1881 5C Hawaii Five Hundred MS65 PCGS. Medcalf-2CN-1, KM-2. (Images provided by Collectors Universe.)

The aptly named Big Island collection includes 15 lots for sale in the state known as a tropical vacation getaway, but also one with significant numismatic history.

“The Big Island Collection tells the story of Hawaii’s monetary history, including tokens that circulated during a coin shortage,” said Sarah Miller, senior vice president of Heritage Auctions. “This collection also includes a fine example of what could have been with the fascinating Reginald Huth motif.”

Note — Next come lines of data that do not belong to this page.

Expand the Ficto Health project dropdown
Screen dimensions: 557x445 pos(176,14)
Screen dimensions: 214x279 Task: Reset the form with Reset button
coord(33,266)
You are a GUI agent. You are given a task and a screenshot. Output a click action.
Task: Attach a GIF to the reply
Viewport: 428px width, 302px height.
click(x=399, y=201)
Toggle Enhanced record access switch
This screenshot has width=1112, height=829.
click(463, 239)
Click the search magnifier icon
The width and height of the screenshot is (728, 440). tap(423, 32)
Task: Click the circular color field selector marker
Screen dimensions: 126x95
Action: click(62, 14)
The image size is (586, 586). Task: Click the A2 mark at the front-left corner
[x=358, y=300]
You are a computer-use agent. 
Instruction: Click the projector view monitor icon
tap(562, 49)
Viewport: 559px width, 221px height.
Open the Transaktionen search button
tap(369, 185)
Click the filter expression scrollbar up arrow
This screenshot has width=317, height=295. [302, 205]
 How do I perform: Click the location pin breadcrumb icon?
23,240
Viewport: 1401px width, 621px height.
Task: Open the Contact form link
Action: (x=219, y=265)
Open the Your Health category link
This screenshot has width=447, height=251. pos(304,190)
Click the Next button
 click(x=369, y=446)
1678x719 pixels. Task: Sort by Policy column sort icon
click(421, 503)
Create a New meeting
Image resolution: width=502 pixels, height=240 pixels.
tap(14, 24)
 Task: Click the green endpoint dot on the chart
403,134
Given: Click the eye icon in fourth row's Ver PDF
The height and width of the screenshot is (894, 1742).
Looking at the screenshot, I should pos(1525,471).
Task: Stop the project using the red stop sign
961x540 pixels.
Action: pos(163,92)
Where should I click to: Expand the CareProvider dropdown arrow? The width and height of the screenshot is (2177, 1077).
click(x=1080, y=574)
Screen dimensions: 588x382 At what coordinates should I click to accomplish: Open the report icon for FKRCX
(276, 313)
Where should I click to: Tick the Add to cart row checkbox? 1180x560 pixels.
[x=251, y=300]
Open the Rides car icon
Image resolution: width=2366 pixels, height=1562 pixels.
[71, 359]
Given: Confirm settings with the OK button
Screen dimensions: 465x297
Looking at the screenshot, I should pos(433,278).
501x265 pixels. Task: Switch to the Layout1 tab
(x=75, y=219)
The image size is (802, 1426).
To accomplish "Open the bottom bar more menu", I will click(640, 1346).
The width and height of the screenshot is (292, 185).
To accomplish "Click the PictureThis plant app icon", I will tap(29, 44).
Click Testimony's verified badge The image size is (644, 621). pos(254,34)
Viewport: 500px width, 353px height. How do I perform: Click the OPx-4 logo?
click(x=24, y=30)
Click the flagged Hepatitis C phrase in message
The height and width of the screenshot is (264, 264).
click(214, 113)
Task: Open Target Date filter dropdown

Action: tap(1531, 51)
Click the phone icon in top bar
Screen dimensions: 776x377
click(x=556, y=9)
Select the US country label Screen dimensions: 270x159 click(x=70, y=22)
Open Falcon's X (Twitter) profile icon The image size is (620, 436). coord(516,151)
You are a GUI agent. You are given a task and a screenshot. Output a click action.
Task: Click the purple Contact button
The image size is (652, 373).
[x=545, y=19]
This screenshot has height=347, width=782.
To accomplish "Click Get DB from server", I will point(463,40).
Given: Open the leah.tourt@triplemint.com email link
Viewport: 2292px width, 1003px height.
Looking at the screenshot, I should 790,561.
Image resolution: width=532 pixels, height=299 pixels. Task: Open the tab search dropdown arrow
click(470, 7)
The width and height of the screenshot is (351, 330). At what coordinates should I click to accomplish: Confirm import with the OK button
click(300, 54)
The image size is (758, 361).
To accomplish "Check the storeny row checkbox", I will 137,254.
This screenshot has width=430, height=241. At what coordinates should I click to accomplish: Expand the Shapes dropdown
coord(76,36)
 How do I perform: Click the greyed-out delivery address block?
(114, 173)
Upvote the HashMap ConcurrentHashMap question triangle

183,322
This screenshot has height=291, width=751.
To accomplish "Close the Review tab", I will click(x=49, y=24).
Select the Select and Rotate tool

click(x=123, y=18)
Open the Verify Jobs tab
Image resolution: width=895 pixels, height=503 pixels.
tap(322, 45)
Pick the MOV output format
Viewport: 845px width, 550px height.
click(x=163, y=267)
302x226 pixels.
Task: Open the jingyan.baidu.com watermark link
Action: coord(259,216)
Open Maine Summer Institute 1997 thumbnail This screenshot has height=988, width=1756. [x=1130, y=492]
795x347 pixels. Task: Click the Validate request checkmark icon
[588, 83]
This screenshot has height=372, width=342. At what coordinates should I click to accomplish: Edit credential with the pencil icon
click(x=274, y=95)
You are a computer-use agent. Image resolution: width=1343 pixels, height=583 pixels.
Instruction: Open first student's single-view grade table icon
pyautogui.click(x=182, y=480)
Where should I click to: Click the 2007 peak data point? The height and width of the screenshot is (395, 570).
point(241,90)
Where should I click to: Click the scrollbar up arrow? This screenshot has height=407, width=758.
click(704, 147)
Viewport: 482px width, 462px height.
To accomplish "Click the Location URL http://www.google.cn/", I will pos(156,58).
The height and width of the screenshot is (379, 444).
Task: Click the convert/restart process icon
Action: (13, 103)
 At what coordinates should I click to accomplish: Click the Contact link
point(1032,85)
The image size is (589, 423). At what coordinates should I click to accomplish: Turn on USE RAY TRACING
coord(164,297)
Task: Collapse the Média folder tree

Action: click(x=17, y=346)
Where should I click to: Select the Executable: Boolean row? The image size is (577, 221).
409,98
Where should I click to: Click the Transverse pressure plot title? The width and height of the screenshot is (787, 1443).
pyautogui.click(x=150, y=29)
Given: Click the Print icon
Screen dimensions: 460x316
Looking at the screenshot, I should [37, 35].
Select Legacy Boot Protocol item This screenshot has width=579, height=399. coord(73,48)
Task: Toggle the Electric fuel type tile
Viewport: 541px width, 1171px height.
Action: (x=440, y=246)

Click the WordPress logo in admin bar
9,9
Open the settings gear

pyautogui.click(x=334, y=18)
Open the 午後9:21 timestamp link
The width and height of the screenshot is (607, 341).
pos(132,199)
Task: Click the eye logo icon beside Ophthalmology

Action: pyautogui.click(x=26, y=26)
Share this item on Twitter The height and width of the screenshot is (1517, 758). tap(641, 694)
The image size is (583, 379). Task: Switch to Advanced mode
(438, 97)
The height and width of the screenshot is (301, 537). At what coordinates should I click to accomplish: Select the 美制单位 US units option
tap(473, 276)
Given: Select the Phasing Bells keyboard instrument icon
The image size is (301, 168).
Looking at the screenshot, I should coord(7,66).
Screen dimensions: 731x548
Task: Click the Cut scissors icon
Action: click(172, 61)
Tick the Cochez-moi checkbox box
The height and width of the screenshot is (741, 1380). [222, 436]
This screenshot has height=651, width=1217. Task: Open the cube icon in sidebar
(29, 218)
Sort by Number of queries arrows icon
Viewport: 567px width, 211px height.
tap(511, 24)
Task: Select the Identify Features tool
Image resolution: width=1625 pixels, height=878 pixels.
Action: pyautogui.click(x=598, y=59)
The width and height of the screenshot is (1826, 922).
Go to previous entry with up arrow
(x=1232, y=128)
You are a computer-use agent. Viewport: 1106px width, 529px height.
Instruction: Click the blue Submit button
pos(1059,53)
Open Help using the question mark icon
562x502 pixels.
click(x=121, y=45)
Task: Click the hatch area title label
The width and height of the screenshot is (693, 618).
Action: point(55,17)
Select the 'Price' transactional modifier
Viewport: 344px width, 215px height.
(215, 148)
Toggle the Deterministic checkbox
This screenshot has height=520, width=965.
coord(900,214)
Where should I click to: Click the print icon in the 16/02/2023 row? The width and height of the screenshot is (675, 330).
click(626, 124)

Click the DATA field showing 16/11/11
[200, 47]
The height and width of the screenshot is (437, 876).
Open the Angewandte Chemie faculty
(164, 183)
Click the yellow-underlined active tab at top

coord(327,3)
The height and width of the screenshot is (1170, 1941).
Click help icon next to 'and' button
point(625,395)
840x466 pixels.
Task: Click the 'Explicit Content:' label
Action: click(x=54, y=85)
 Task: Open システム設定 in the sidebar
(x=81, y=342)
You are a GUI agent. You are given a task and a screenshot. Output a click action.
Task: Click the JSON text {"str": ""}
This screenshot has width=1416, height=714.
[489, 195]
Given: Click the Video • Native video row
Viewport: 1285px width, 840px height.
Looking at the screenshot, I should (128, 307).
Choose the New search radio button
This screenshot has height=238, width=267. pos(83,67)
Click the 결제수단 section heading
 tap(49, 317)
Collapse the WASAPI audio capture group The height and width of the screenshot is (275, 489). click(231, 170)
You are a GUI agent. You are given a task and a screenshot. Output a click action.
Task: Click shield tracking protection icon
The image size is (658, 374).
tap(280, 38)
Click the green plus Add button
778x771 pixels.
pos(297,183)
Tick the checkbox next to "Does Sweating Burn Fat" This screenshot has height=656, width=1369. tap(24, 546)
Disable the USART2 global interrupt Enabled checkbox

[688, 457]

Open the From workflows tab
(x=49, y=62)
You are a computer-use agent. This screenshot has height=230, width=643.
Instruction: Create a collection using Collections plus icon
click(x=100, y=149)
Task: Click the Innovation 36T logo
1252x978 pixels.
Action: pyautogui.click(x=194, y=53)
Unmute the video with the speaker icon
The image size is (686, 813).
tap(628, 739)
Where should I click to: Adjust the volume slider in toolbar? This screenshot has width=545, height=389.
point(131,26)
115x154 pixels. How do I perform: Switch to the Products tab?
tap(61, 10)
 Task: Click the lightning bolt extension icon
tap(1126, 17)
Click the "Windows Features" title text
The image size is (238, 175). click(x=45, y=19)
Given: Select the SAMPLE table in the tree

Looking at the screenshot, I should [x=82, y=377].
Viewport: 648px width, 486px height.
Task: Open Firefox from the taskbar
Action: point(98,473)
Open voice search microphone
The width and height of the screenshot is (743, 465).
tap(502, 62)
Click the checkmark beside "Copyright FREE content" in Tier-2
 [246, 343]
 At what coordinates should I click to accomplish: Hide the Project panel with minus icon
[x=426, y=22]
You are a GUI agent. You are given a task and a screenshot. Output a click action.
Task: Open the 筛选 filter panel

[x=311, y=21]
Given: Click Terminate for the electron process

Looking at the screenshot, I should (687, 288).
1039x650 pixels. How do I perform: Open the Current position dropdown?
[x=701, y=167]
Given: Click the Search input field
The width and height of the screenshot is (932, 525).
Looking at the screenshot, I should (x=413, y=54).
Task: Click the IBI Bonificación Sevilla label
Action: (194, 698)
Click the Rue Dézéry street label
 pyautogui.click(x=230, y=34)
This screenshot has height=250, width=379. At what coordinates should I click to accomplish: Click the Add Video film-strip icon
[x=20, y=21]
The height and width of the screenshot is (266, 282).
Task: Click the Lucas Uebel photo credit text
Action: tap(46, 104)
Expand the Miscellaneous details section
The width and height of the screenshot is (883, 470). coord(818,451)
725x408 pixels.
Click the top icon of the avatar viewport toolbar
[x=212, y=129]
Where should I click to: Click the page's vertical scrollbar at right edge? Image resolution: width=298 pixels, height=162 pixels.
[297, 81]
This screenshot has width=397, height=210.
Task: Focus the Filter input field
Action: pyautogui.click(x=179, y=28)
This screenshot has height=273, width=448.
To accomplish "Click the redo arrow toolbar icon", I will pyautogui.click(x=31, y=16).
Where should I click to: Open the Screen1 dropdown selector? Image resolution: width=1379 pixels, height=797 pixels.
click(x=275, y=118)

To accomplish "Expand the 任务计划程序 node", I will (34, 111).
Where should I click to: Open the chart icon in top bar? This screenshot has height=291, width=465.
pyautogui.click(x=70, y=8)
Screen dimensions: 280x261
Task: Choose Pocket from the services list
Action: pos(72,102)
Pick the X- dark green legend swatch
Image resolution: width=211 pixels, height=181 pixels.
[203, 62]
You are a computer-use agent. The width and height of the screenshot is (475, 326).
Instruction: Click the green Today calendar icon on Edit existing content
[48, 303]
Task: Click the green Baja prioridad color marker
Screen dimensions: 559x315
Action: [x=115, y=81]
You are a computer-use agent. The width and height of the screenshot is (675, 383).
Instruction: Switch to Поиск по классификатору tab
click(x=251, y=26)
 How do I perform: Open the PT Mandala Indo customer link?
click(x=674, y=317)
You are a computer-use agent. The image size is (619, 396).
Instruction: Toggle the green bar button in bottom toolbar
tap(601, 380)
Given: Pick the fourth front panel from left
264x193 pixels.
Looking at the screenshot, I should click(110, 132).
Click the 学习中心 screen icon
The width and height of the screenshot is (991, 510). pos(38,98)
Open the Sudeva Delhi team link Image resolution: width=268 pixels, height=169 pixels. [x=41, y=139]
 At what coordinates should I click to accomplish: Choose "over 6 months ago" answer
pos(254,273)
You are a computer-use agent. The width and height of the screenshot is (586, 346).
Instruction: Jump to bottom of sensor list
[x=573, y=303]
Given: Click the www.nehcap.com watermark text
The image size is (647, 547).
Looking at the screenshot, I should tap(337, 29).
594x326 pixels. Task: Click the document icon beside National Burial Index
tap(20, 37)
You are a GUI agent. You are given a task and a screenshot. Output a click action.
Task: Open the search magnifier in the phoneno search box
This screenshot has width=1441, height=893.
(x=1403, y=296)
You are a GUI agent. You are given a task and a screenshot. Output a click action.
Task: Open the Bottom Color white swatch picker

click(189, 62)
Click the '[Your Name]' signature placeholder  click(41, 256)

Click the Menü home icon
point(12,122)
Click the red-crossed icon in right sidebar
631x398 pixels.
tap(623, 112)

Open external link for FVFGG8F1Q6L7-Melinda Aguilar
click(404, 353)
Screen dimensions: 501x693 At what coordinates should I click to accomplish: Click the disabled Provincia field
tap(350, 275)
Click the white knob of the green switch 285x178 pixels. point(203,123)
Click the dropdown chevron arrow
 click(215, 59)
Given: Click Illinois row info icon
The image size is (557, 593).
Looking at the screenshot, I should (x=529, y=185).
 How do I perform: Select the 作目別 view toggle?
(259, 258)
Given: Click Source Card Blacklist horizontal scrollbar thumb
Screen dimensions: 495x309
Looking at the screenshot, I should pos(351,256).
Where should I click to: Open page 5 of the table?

The highlights of the Big Island collection include, but are not limited to:

An 1881 5C Hawaii Five Cents MS65 PCGS. Medcalf-2CN-1, KM-2 can be identified as one of the original 1881 minted in Paris on behalf of the owner of a nickel mine in New Caledonia, who offered to produce nickels for the Hawaiian Islands. The inscription on the obverse identifies King Kalakaua as the “King of the Sandwich Islands”, the name of Hawaii. The inverted design had a misspelling in the Hawaiian currency, leading to the belief that the combination of errors was enough for King Kalakaua to reject the currency proposal.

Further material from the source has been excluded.